→ **Entries shown**
■ ■ ■ ■ ■ ■ ■

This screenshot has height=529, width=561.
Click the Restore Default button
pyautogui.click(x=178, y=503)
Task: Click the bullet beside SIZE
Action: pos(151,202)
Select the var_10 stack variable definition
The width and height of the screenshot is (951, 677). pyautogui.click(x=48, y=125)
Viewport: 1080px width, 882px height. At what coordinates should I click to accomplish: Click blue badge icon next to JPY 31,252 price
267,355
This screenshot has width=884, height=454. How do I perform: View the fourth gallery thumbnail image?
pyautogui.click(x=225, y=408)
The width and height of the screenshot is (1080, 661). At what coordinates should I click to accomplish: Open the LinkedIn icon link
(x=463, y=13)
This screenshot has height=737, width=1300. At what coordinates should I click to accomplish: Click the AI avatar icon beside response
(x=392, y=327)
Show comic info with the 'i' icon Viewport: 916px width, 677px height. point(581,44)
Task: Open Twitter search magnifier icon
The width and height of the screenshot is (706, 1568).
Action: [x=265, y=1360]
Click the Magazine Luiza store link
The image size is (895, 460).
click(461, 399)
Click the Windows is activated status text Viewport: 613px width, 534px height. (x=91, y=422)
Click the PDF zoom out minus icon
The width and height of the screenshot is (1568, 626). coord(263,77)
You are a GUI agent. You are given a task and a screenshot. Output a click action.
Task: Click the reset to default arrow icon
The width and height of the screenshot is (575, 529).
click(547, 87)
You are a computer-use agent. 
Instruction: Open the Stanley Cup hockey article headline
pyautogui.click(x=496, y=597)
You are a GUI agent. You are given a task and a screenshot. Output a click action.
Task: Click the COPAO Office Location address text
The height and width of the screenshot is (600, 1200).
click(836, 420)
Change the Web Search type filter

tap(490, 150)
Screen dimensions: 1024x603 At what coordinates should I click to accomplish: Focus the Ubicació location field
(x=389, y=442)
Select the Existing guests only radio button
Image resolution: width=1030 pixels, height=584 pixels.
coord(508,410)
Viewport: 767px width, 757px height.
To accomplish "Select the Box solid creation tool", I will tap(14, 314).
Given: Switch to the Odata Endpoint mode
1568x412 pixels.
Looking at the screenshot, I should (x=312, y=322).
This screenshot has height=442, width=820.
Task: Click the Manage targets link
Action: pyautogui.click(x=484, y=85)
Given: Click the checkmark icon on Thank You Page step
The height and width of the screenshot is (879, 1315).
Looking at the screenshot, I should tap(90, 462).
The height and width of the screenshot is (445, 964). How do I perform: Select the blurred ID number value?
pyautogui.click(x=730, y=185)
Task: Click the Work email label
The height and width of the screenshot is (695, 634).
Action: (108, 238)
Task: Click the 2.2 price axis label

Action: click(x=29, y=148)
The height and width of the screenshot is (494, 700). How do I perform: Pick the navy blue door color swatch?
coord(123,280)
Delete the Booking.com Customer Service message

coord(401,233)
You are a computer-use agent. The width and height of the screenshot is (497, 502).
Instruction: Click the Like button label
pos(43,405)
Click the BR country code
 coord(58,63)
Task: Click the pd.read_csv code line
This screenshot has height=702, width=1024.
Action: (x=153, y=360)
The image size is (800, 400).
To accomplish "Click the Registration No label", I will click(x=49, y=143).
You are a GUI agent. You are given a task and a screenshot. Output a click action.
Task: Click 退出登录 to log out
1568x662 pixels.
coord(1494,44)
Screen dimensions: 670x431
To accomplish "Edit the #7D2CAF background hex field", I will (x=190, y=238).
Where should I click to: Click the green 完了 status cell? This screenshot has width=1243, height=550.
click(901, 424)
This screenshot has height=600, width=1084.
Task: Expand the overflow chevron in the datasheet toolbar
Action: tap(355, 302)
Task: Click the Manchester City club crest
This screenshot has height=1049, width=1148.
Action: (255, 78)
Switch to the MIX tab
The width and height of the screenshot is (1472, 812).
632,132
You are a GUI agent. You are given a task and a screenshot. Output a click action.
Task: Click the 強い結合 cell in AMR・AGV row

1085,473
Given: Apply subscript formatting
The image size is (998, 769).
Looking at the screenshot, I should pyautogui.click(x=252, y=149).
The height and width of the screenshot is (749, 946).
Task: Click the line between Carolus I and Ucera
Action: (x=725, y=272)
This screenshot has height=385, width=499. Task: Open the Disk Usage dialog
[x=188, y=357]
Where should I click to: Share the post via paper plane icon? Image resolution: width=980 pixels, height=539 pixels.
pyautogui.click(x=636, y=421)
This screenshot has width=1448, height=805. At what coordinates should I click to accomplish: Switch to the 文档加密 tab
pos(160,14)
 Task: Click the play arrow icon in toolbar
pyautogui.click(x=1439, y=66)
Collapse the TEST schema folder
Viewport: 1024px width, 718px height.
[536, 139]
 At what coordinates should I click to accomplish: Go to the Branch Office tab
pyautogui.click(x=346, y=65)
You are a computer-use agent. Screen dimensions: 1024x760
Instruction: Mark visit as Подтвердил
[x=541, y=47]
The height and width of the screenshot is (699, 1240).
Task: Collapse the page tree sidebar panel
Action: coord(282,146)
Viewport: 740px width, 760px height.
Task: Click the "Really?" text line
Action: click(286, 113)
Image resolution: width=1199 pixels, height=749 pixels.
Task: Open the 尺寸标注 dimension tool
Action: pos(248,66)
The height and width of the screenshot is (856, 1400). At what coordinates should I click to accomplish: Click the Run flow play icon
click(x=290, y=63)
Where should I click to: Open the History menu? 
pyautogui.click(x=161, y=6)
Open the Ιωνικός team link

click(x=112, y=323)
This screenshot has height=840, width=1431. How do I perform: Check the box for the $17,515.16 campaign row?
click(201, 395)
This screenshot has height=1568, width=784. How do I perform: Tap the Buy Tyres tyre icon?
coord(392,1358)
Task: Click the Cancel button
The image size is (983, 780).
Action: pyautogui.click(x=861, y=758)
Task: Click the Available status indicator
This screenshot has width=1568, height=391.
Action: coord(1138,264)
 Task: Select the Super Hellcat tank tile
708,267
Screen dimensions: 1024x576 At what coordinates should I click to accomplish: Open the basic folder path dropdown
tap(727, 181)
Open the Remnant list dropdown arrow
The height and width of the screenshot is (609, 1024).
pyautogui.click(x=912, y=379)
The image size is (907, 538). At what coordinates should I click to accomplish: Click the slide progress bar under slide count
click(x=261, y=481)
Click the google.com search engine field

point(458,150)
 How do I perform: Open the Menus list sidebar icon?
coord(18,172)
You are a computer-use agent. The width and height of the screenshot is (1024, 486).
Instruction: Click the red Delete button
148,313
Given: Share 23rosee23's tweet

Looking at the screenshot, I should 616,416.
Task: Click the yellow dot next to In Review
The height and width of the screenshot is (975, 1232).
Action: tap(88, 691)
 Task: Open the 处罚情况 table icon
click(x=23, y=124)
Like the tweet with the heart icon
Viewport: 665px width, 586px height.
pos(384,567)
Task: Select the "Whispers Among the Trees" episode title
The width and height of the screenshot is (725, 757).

■ ■ ■ ■ ■ ■ ■

From the material above, copy every line where the word "will" is found.

To accomplish "Select the Box solid creation tool", I will tap(14, 314).
To accomplish "Click the Registration No label", I will click(x=49, y=143).
To accomplish "Edit the #7D2CAF background hex field", I will (x=190, y=238).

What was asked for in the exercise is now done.